=== EXCERPTED RECORDS ===
__________________________________________________

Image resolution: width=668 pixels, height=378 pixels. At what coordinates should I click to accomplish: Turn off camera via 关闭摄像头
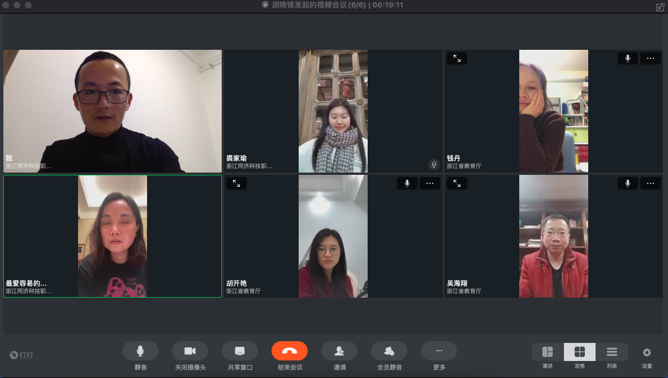pyautogui.click(x=190, y=351)
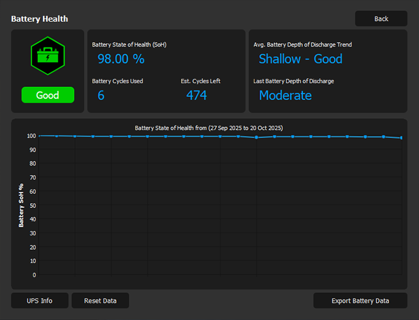
Task: Click the 0 tick on the Y axis
Action: pos(34,275)
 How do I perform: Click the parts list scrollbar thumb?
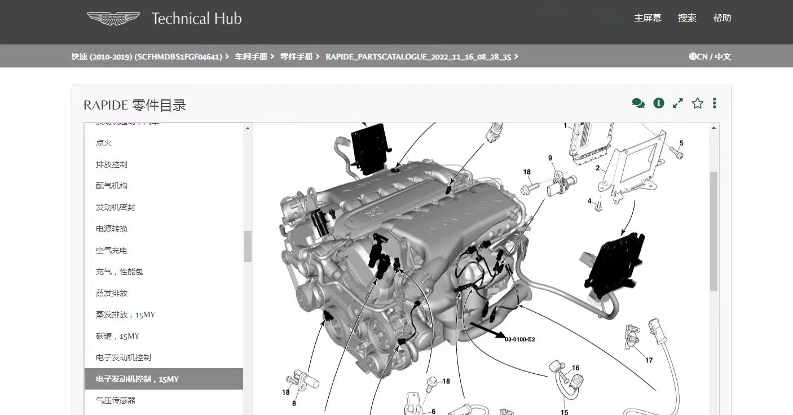tap(248, 246)
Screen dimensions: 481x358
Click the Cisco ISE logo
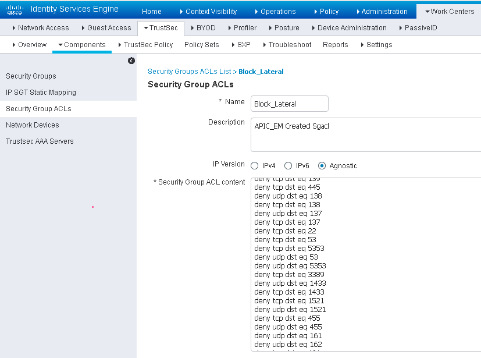(13, 9)
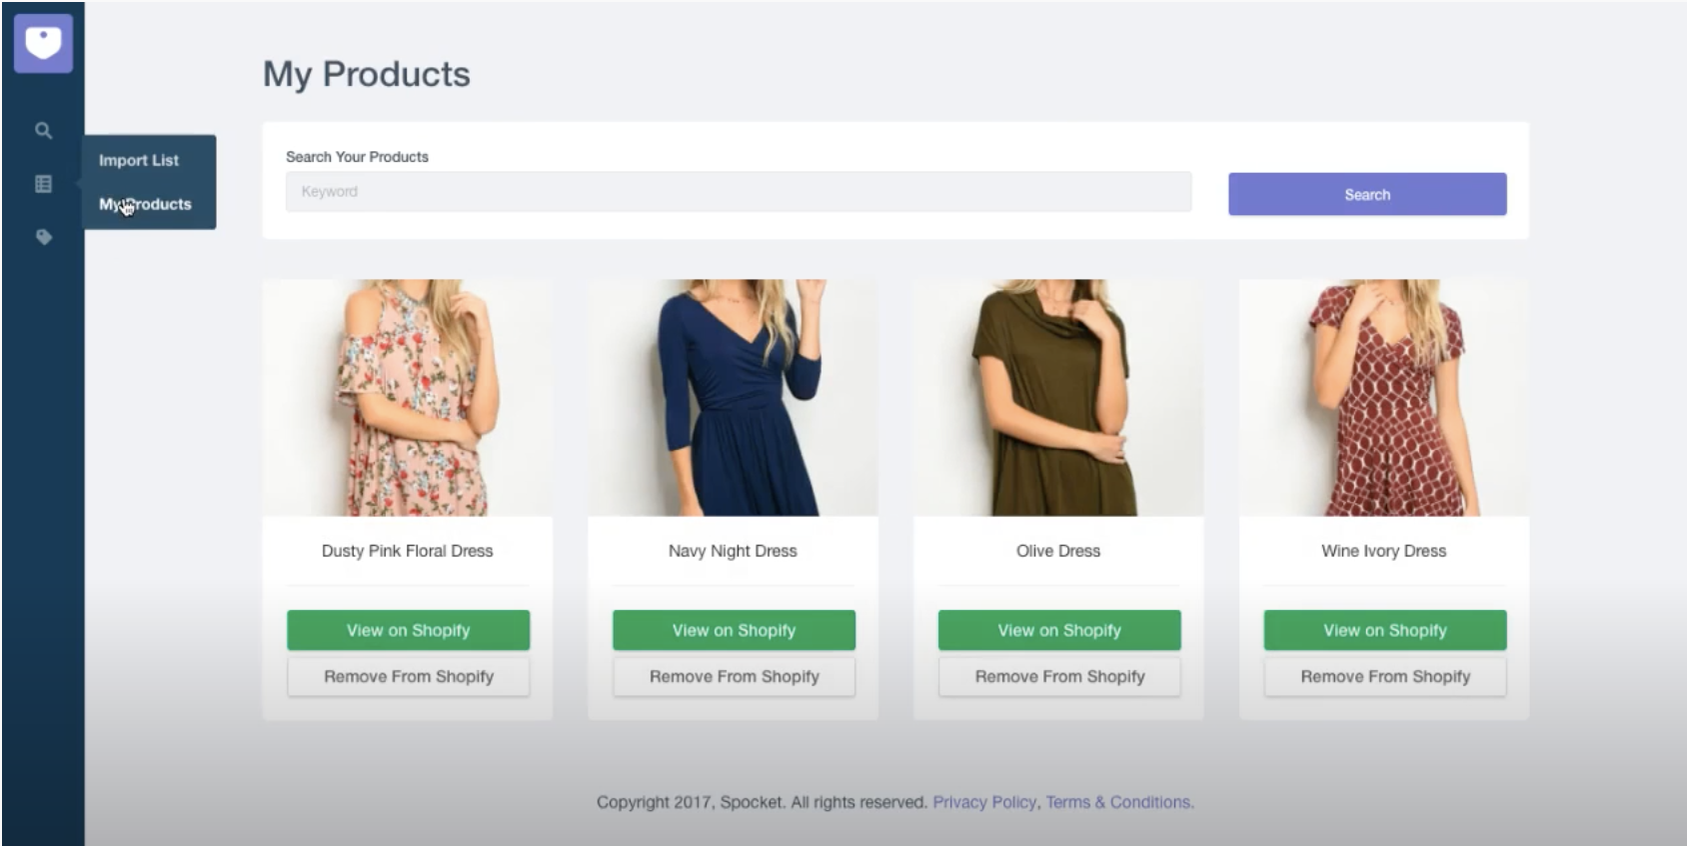
Task: View Wine Ivory Dress on Shopify
Action: (1385, 630)

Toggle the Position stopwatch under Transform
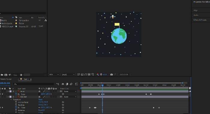16,105
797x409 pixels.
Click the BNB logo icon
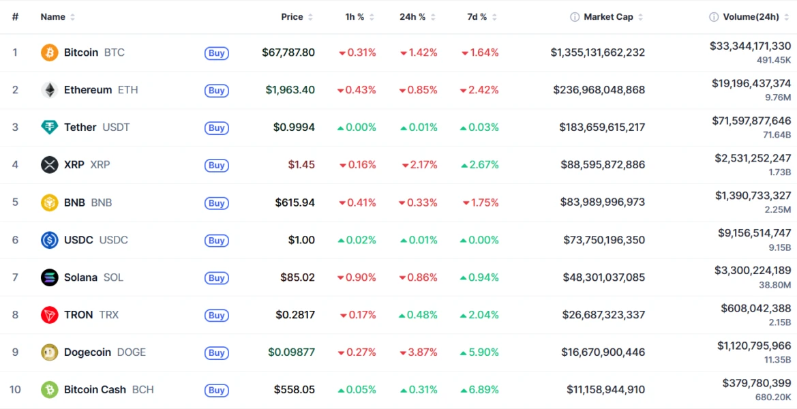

__________________________________________________

=== WHAT YOU WILL DO ===
Rewrite all the entries above, changing "logo" to "emblem" and keeping everything else as it is. Leave out the pictures.

=== OUTPUT OF THE EXERCISE ===
Image resolution: width=668 pixels, height=378 pixels. At what coordinates should I click to accomplish: Turn off camera via 关闭摄像头
pyautogui.click(x=190, y=351)
Task: Click the 0 tick on the Y axis
Action: pos(34,275)
 How do I perform: Click the parts list scrollbar thumb?
tap(248, 246)
Screen dimensions: 481x358
Click the Cisco ISE emblem
(13, 9)
Task: View Wine Ivory Dress on Shopify
Action: (1385, 630)

Toggle the Position stopwatch under Transform
16,105
797x409 pixels.
Click the BNB emblem icon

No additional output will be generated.